> **Written task**: Copy out the material below, swapping every "Where should I click to" for "Where do I click to" and leaving everything else unchanged.
--- BEGIN Provided information ---
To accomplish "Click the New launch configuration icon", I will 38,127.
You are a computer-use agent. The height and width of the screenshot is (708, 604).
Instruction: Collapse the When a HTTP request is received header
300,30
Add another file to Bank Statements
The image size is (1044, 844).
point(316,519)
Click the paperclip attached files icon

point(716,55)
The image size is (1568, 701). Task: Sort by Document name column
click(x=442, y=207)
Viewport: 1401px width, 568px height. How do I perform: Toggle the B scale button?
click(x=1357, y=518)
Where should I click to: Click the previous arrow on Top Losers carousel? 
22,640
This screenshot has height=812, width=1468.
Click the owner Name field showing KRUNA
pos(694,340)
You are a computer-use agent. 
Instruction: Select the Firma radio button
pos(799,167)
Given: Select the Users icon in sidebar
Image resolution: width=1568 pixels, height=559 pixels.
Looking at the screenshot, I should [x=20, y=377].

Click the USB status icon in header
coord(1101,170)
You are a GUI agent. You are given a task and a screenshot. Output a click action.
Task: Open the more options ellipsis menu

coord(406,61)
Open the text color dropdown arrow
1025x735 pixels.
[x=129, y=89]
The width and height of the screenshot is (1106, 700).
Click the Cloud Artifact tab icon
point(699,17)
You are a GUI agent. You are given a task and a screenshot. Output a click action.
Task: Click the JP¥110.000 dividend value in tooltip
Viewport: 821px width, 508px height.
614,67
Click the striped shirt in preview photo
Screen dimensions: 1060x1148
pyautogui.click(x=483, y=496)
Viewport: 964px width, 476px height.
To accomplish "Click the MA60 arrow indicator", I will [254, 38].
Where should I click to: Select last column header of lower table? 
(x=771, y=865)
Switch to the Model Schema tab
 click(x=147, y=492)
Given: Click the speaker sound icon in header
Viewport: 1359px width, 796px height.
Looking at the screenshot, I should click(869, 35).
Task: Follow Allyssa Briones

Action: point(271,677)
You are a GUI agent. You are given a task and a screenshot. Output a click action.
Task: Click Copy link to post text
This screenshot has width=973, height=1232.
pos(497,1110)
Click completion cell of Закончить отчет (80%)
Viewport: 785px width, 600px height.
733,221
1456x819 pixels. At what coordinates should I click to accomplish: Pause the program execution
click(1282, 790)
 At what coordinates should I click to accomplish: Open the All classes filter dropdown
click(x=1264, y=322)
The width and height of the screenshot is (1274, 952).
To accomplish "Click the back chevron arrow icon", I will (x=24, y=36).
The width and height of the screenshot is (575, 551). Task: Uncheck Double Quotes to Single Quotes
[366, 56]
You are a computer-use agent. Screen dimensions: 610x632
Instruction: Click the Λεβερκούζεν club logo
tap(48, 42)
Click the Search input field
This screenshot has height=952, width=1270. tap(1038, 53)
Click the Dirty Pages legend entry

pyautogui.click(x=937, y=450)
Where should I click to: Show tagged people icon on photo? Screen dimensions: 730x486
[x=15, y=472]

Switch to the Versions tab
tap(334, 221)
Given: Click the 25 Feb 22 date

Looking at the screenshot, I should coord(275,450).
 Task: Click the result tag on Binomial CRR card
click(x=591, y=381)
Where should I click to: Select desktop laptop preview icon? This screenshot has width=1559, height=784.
--- END Provided information ---
> **Reply**:
To accomplish "Click the New launch configuration icon", I will 38,127.
You are a computer-use agent. The height and width of the screenshot is (708, 604).
Instruction: Collapse the When a HTTP request is received header
300,30
Add another file to Bank Statements
The image size is (1044, 844).
point(316,519)
Click the paperclip attached files icon

point(716,55)
The image size is (1568, 701). Task: Sort by Document name column
click(x=442, y=207)
Viewport: 1401px width, 568px height. How do I perform: Toggle the B scale button?
click(x=1357, y=518)
Where do I click to: Click the previous arrow on Top Losers carousel? 
22,640
This screenshot has height=812, width=1468.
Click the owner Name field showing KRUNA
pos(694,340)
You are a computer-use agent. 
Instruction: Select the Firma radio button
pos(799,167)
Given: Select the Users icon in sidebar
Image resolution: width=1568 pixels, height=559 pixels.
Looking at the screenshot, I should [x=20, y=377].

Click the USB status icon in header
coord(1101,170)
You are a GUI agent. You are given a task and a screenshot. Output a click action.
Task: Open the more options ellipsis menu

coord(406,61)
Open the text color dropdown arrow
1025x735 pixels.
[x=129, y=89]
The width and height of the screenshot is (1106, 700).
Click the Cloud Artifact tab icon
point(699,17)
You are a GUI agent. You are given a task and a screenshot. Output a click action.
Task: Click the JP¥110.000 dividend value in tooltip
Viewport: 821px width, 508px height.
614,67
Click the striped shirt in preview photo
Screen dimensions: 1060x1148
pyautogui.click(x=483, y=496)
Viewport: 964px width, 476px height.
To accomplish "Click the MA60 arrow indicator", I will [254, 38].
Where do I click to: Select last column header of lower table? 
(x=771, y=865)
Switch to the Model Schema tab
 click(x=147, y=492)
Given: Click the speaker sound icon in header
Viewport: 1359px width, 796px height.
Looking at the screenshot, I should click(869, 35).
Task: Follow Allyssa Briones

Action: point(271,677)
You are a GUI agent. You are given a task and a screenshot. Output a click action.
Task: Click Copy link to post text
This screenshot has width=973, height=1232.
pos(497,1110)
Click completion cell of Закончить отчет (80%)
Viewport: 785px width, 600px height.
733,221
1456x819 pixels. At what coordinates should I click to accomplish: Pause the program execution
click(1282, 790)
 At what coordinates should I click to accomplish: Open the All classes filter dropdown
click(x=1264, y=322)
The width and height of the screenshot is (1274, 952).
To accomplish "Click the back chevron arrow icon", I will (x=24, y=36).
The width and height of the screenshot is (575, 551). Task: Uncheck Double Quotes to Single Quotes
[366, 56]
You are a computer-use agent. Screen dimensions: 610x632
Instruction: Click the Λεβερκούζεν club logo
tap(48, 42)
Click the Search input field
This screenshot has height=952, width=1270. tap(1038, 53)
Click the Dirty Pages legend entry

pyautogui.click(x=937, y=450)
Where do I click to: Show tagged people icon on photo? Screen dimensions: 730x486
[x=15, y=472]

Switch to the Versions tab
tap(334, 221)
Given: Click the 25 Feb 22 date

Looking at the screenshot, I should coord(275,450).
 Task: Click the result tag on Binomial CRR card
click(x=591, y=381)
Where do I click to: Select desktop laptop preview icon? This screenshot has width=1559, height=784.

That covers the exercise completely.